Хлюстиков мигом опорожнил рюмку.
Люди качали снимать палатку.
Отдав наскоро кое-какие поручения своему кучеру я поспешил к обществу.
Шестьдесят гончих стояли в тесном кружке, под надзором четырех выжлятников и ловчего, одетых в красные куртки и синие шаровары с лампасами. У ловчего, для отличия, куртка и шапка были обшиты позументом. Борзятники были одеты тоже однообразно, в верблюжьи полукафтанья, с черною нашивкою на воротниках, обшлагах и карманах. Рога висели у каждого на пунцовой гарусной тесьме с кистями. Все они были окружены своими собаками и держали за поводья бодрых и красивых лошадей серой масти.
Нам подвели оседланных лошадей; людям начали подносить вино.
– Ну, смотри у меня! – начал граф, обратясь к охотникам. – На лазу[3] стой, глаз не раскидывай; проудил[4] – не твоя беда, прозевал – ремешком поплатишься. Чуть заприметил, что красный зверь пошел на тебя, не зарься, дай поле. Поперечь, а то в щипец[5] нажидай… особенно лису: заопушничала подле тебя без помычки, на глади – стой, не дохни; а место есть на пролаз, тотчас рог ловчему посылай. Ты, Кондрашка, смотри, берегись: я видел в прошлый раз, как ты бацовскую лису, без голосу, втравил в отъемную вершину… А главное, на драку[6] без толку не подавать. У всех вас есть эта замашка; глядишь, чуть щелкнула которая, или там увидал полено[7] али трубу,[8] и пошел клич кликать – и все, дурачье, сыплют к нему, а ловчий хоть умирай на рогу: «У нас, дескать, своя забота!» Вот я за вами сам начну присматривать! Садись!
Люди начали садиться на лошадей: собаки радостно взвыли и заметались вокруг охотников.

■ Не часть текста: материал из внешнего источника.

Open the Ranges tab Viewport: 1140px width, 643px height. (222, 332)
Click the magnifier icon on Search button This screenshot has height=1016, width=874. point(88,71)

Ловчий[9] со стаею тронулся вперед; за ним поплелась длинная фура с борзыми; доезжачие[10] разравнялись по три в ряд. Раздался свисток. Егорка поправил на себе шапку, тряхнул головой, откашлянул и залился звонким переливистым тенором:
Эх, не одна в поле дороженька…
Еще свисток – и двадцать стройных, спетых голосов грянули разом:
Пролегала…
Вскоре и эхо в лесу крикнуло нам вслед:
Эх, зарастала…
Русское солнышко засветило нам с левой руки.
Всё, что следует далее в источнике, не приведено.